У Гоши Устьянцева покраснела длинная, мальчишески худая шея.
— Вас этот балаган и кормит и поит! — резко проговорил он. — А ваши разговорчики уже набили оскомину. Пора бы их кончать, по-моему!
— Вот это наступил на любимую мозоль, — прошептал Подойницын.
— Не кажется ли вам, что вы слишком много на себя берете? — спросила ядовито и ласково Аня Гуляева, прищурив изумрудные глаза. — Что же вы так уцепились за этот балаган? Ведь мы, как это ни печально, без вас не заплачем.

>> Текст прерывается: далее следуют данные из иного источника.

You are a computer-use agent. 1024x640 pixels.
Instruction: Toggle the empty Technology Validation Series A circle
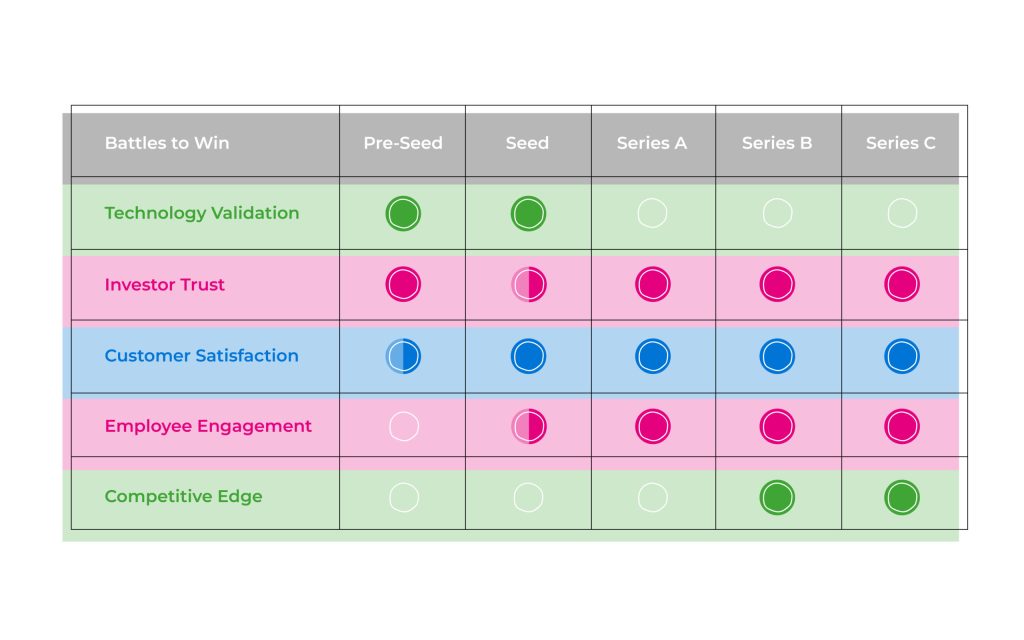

— Вы бы, молодой человек, хоть старших-то уважали, — возмутилась Клеопатра Михайловна, — пока еще как будто существуют законы приличия. А вы не умеете вести себя в обществе!
Истомин растерялся, его бородавка задвигалась пауком.
— Подумаешь, МХАТ какой! Разводим петрушку, — пробормотал он.
— Это вся ваша жизнь сплошная петрушка. Вы… чему, кому вы служите? — с презрением допытывался Устьянцев.
Вале стало неудобно от этой стычки, и в то же время ей было почему-то приятно, что Истомина осадили.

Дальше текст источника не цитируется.